Metin bölümü –
────────────────

05 Ocak 2017 00:24

Saadet Gıda’da işçilere malzeme kadar değer verilmiyor

Saadet Gıda işçileri asansörü kullanamamalarına tepki gösterdi: Yalnızca yük taşınıyor. Yük kadar değerimiz yok!

Paylaş

Vedat YALVAÇ
İstanbul

“Allah cezasını versin o paranın” diyerek hararetli bir şekilde fabrikadaki zorunlu mesaiden ve kötü çalışma koşullarından söz ediyor genç bir işçi: “Bir ay boyunca her gün en az 10-12 saat çalışıyorum. Hiç izin yapamıyorum. 1500 lira alıyorum, mesailerle 3 bin lirayı buluyor bu ücret. Ama kız arkadaşımla gidip bir yerde bir çay bile içemiyorum. Gidip bir bardak çay içsek uyumadan işe gitmiş oluyorum. Ne yapayım ben o parayı haftanın bir günü bile sevdiğim kızla gidip bir bardak çay içemedikten sonra.”

Sözcüklerin yetmediği yerde kınalı sandığım elleri bu isyanı sürdürüyor: “Bak bunlar hep boya, asitli boyalar yüzünden böyle oluyor. Abi bir görsen küçücük bir damla sıkıyorsun her yer kırmızı, maviye dönüyor.”

AKP’li vekillerin seçim döneminde uğrak yerlerinden biri olan Saadet Gıda fabrikasında işçilere değer verilmiyor. Kötü çalışma koşulları gazetemizde defalarca yer almasına rağmen ne bakanlık tarafından gönderilen müfettişler ne de seçim zamanında yol geçen hanına çeviren AKP’li vekiller bu konuya çözüm getirdi.

2 İŞÇİNİN İŞİ 1 İŞÇİYE YAPTIRILIYOR

Yapılan işin ağırlığından söz eden bir kadın işçi şöyle konuştu: “Bir hamur alıyorsun boyun kadar hamur. Sabaha kadar at babam at. 2 işçinin yapabileceği işi 1 işçiye yaptırıyorlar. Bazen 2 kişi tutup atıyoruz makineye. Eee gücüm yetmiyor. Belim ağrıyor. Bacaklarım ağrıyor sabaha kadar.” Buna rağmen patronun memnun kalmadığını söyleyen işçiler, “Hakaretlerin bini bir para. Bazı arkadaşlarımız yapılan hakaretler nedeniyle oturup ağlıyor. Bir arkadaşımız burada çalışırken bel fıtığı oldu. Sen burada fıtık olmamışsın. Sen daha önce olmuşsun deyip işten attılar” dedi. “Sesi çıkmayan işçiler daha çok eziliyor” diyen bir işçi şöyle devam etti: “Performansını beğenmedikleri kadın işçilere erkeklerin yapabileceği işleri vererek bezdirmeye çalışıyorlar.” Öte yandan erkeklere 6 ayda bir ikramiye verildiğini belirten işçiler, bu nedenle erkek işçiyi çıkarıp kadın işçi aldıklarını söylüyor.

────────────────

Veri kesiti –

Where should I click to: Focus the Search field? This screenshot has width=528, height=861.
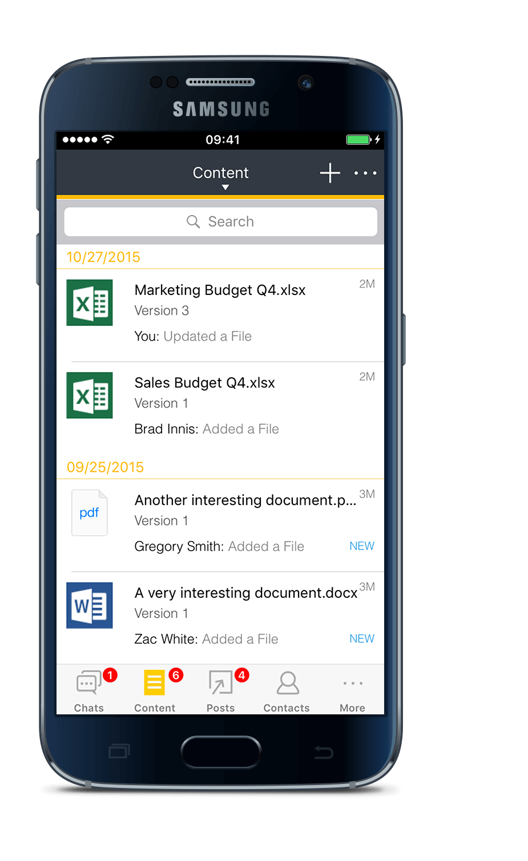pyautogui.click(x=220, y=221)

────────────────

Verilen görev – Saadet Gıda işçileri hakkındaki metinde "AKP’li vekillerin seçim" ile başlayıp "konuya çözüm getirdi." ile biten kısmı hiçbir değişiklik yapmadan kopyalayın.

Görevin sonucu –
AKP’li vekillerin seçim döneminde uğrak yerlerinden biri olan Saadet Gıda fabrikasında işçilere değer verilmiyor. Kötü çalışma koşulları gazetemizde defalarca yer almasına rağmen ne bakanlık tarafından gönderilen müfettişler ne de seçim zamanında yol geçen hanına çeviren AKP’li vekiller bu konuya çözüm getirdi.